第一話:プレスリリース事業の役割を見つめ直した、3.11での出来事|PR TIMES 山口拓己 #1
──証券会社、コンサルなどを経てベクトルに入社され、現在に至っています。さまざまな経験が現在の経営に生きている部分はありますか?
私が最初に入社したのは山一證券で、営業を担当していました。
当時は「1丁目から5丁目まで飛び込み訪問して、何度でも営業し続ける」みたいなことを来る日も来る日もやっていました。
もちろん訪問したところで最初は断られるのですが、何度も訪問しているうちに「影響力の武器(ロバート・B・チャルディーニによる著書)」でいうところの「返報性の法則(相手から手助けなどを受けた際に、お返しをしなくてはいけないと感じる心理)」が働いて、話を聞いてもらえるようになり、やがて口座を開設していただける方が現れるようになったのです。
──PR TIMESを広める上でも、そのような経験が活きたのでしょうか?
実は、PR TIMESでは証券時代とはまったく逆の営業手法をとっています。
PR TIMESの創業当初はフリーミアムモデルを採用し、高機能を使用する場合にのみ3万円、月額契約の場合は8万円という形をとっていました。しかし基本無料なのに、お客様はまったく使ってくれなかった。
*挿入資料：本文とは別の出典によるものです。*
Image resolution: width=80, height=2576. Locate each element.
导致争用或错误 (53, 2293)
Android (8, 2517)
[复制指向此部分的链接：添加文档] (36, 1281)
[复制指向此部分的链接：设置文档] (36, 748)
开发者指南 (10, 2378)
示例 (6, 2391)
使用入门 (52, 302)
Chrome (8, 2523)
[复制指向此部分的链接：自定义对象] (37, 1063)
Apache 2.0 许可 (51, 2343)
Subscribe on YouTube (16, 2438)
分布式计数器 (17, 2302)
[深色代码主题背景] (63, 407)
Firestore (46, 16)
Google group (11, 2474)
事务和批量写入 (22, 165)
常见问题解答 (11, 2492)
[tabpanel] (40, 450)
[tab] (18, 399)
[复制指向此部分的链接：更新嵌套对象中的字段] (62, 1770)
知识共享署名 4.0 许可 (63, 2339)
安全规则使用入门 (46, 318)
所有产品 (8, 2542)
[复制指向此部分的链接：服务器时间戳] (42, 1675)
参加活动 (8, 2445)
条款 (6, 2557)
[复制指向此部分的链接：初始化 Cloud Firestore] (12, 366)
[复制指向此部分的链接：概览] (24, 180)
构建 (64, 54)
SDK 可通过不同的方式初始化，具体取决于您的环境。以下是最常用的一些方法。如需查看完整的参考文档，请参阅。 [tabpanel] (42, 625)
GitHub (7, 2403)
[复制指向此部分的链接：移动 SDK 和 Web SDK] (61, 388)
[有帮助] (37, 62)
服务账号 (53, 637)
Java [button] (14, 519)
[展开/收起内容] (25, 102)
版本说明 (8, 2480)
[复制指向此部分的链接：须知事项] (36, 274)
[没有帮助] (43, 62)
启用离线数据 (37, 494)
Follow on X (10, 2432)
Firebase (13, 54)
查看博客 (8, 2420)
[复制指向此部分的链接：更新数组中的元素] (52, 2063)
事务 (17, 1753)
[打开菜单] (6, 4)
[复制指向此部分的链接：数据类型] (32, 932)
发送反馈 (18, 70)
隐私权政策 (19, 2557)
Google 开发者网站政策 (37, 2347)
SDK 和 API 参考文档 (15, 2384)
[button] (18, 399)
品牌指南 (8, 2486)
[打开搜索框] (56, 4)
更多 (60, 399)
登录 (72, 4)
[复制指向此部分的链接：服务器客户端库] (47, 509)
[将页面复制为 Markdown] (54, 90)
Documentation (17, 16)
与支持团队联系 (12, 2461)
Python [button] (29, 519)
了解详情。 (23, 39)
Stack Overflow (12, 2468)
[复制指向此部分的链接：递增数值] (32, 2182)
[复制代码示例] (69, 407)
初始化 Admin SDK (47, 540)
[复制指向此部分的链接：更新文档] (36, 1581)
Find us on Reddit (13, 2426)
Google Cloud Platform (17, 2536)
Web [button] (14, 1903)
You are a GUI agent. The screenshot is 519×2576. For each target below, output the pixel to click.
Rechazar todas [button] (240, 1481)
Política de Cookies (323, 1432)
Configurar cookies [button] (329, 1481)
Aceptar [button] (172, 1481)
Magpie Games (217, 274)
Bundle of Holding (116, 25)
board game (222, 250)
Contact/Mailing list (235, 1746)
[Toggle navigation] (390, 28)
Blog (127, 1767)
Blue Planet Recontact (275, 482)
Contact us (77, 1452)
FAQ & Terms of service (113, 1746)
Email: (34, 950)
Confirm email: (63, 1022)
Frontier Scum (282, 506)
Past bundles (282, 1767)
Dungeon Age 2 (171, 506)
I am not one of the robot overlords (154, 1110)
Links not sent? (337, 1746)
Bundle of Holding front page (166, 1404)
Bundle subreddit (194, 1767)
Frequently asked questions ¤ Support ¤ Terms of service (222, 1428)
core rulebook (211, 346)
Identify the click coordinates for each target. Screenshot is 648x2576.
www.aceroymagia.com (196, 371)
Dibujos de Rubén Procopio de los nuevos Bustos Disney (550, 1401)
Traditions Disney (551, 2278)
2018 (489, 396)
無料を理由に使う方のなかには、プレスリリースとしての要件を満たさないものもあり、それを許してしまった結果、媒体価値が上がらずサービス全体の質が落ちてしまいました。
そこで、フリーミアムモデルをやめて有料サービスに切り替えたのですが、PR TIMESでは証券時代のようなゴリゴリの営業手法は選択しませんでした。
理由は二つあります。
営業プロセスの一部をアウトソース
ひとつはド根性営業で事業を伸ばすと、利用価値が低いサービスを間違った顧客に売り込んでしまいやすいこと。もうひとつは、社員の内発的モチベーションを毀損しないためです。
アポイントを取るまでの営業プロセスをアウトソースし、社員は企画提案や関係構築の部分にフォーカスしました。サービスに自信があって、顧客のために役立ちたいと思っているなら、アポイントが取れさえすれば面会以降の工程は楽しいですからね。
自分たちが強みを発揮できることに集中して、他は思い切ってアウトソースすることでチームを少数精鋭に保つ。結果的に、東証一部に上場した今でも正社員は40人強しかいません。